■ 练习说明
在下面关于 LeetCode 333 最大 BST 子树的节选中,作者的解题是按照哪篇文章中的解法写的?

■ 文本节选
____________

LeetCode 333. 最大 BST 子树
NOTE:
是在阅读 geeksforgeeks Maximum sub-tree sum in a Binary Tree such that the sub-tree is also a BST 时,发现这个问题的,这篇文章已经收录于
我的解题
是按照 geeksforgeeks Maximum sub-tree sum in a Binary Tree such that the sub-tree is also a BST 中的解法写的。
#include <bits/stdc++.h>
using namespace std;
/**
* Definition for a binary tree node.
* struct TreeNode {
* int val;
* TreeNode *left;
* TreeNode *right;
* TreeNode() : val(0), left(nullptr), right(nullptr) {}
* TreeNode(int x) : val(x), left(nullptr), right(nullptr) {}
* TreeNode(int x, TreeNode *left, TreeNode *right) : val(x), left(left), right(right) {}
* };
*/
struct TreeNode
{
int val;
TreeNode *left;
TreeNode *right;
TreeNode() :
val(0), left(nullptr), right(nullptr)

____________

■ 所给材料
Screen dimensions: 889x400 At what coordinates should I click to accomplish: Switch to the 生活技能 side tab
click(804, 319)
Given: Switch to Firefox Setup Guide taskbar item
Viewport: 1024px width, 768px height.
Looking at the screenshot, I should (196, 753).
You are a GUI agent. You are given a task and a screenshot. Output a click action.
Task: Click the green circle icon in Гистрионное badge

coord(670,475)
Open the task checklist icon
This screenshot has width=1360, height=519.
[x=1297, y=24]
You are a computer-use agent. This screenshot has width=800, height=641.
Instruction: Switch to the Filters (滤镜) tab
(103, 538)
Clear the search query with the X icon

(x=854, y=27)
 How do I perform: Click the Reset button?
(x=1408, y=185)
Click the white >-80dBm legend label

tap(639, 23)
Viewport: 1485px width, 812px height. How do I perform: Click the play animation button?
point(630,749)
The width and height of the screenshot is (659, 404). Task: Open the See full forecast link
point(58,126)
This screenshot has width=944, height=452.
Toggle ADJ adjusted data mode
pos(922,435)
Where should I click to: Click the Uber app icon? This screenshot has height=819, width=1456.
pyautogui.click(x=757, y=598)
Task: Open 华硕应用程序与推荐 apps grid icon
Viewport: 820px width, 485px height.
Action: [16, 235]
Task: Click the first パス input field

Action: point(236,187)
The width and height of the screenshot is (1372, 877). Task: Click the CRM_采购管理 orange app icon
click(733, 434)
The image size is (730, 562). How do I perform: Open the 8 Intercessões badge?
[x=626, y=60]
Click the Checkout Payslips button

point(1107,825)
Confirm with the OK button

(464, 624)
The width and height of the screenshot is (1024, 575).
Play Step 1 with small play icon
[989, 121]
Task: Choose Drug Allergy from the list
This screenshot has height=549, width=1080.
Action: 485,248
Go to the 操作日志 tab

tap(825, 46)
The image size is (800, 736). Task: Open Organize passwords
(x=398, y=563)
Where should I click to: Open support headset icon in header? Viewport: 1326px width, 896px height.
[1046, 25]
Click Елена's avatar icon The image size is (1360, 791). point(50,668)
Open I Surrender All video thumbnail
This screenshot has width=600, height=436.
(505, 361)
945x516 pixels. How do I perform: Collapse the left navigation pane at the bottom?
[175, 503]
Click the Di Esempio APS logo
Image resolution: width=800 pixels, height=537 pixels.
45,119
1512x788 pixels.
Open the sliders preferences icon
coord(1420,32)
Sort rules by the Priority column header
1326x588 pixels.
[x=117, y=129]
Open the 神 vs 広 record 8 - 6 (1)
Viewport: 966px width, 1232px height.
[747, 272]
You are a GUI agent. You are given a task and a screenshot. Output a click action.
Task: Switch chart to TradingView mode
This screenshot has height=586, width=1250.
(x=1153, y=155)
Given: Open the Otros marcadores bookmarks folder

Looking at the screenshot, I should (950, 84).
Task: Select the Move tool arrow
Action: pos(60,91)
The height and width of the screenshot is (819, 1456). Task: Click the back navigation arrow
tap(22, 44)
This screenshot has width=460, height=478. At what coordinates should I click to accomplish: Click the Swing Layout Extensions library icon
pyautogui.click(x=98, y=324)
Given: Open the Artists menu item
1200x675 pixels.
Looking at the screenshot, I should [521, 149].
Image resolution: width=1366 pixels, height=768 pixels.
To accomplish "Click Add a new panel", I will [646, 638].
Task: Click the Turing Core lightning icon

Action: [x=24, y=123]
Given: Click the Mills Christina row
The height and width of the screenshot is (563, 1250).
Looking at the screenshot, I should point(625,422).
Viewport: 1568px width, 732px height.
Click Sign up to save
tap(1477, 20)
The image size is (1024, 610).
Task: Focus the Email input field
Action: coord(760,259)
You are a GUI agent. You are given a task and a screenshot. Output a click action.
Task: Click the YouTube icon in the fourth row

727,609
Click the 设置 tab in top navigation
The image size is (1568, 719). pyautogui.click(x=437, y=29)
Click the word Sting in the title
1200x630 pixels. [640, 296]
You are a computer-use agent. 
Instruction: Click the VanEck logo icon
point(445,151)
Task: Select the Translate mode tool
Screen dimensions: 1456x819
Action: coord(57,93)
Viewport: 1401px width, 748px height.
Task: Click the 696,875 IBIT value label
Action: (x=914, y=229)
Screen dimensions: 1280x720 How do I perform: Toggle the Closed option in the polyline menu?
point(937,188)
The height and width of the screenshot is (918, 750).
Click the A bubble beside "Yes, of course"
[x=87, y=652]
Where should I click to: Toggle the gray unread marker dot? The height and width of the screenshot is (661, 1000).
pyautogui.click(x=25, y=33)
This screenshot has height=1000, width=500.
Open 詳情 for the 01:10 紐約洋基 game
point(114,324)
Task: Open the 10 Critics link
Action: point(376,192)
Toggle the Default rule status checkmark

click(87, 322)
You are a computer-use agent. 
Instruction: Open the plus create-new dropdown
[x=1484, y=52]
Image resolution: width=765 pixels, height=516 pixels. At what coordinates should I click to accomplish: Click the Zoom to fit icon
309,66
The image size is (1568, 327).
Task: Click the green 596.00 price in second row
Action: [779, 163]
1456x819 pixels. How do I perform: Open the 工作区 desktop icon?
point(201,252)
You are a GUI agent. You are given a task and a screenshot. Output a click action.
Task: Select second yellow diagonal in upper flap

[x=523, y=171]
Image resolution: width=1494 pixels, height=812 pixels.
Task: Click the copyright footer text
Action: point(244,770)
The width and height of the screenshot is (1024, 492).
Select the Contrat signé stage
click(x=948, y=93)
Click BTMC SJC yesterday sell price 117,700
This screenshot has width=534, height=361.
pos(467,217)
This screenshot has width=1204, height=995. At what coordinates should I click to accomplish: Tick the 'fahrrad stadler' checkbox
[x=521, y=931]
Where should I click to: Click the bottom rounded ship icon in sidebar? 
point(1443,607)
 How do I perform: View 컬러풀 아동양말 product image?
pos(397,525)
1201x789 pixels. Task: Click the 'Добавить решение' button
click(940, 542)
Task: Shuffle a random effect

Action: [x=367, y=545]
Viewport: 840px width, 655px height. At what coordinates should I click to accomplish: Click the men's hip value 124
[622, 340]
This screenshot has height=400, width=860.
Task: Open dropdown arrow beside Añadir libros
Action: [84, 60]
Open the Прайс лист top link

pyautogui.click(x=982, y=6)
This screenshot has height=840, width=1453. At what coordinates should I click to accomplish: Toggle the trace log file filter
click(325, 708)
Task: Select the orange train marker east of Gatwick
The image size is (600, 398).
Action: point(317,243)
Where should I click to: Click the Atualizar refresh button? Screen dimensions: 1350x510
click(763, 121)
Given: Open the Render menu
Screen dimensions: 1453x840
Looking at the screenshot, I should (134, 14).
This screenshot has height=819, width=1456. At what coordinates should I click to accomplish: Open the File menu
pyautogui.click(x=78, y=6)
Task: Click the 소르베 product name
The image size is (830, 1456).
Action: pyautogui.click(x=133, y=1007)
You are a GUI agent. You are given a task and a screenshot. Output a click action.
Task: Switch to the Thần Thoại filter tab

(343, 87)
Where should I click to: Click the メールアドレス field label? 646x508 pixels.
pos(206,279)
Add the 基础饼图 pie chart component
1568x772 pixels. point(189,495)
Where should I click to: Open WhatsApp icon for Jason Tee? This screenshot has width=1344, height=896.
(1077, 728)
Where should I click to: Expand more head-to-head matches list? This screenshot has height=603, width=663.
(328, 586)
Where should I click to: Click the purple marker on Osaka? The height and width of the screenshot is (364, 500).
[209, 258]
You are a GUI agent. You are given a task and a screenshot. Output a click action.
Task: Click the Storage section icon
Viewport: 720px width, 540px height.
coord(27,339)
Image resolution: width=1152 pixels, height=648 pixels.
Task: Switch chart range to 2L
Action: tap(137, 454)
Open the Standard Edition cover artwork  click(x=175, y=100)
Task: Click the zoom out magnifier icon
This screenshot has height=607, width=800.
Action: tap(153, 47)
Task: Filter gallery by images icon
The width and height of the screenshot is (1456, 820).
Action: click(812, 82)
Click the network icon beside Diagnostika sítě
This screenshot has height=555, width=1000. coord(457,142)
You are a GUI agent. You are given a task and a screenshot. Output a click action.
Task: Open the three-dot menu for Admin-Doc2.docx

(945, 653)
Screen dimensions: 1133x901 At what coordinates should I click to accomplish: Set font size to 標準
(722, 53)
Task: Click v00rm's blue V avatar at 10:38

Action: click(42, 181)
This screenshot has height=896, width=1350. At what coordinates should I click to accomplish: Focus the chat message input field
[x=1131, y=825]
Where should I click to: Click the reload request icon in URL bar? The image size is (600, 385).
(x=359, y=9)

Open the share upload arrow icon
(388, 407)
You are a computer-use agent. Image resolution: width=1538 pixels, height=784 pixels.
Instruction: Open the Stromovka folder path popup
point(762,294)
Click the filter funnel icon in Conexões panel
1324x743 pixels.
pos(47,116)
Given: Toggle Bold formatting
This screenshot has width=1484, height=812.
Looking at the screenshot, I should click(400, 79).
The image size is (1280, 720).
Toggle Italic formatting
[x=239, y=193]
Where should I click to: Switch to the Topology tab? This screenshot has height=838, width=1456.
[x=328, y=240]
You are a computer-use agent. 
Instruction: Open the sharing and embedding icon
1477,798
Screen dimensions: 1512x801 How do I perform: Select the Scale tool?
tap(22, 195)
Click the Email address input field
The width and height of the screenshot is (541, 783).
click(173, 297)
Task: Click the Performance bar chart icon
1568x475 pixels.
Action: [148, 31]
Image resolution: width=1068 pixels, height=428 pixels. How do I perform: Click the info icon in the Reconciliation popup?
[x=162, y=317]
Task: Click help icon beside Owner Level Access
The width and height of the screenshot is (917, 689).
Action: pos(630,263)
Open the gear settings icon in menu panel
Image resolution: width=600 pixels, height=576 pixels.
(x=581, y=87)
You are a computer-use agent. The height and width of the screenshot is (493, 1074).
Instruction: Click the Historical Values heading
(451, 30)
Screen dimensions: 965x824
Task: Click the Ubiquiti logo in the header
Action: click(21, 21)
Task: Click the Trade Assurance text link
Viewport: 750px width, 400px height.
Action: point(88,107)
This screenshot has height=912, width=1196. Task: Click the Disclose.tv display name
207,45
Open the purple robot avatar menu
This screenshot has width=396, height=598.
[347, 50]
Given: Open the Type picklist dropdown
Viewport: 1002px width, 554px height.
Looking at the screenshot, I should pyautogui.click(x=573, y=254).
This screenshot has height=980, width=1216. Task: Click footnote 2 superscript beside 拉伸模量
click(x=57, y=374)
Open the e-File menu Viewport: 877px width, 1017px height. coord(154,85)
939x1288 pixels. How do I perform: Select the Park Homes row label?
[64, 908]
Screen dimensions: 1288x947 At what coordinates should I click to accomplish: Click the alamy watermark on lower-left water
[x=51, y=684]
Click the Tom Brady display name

____________

■ 书面回答
按照 geeksforgeeks 上 Maximum sub-tree sum in a Binary Tree such that the sub-tree is also a BST 中的解法写的。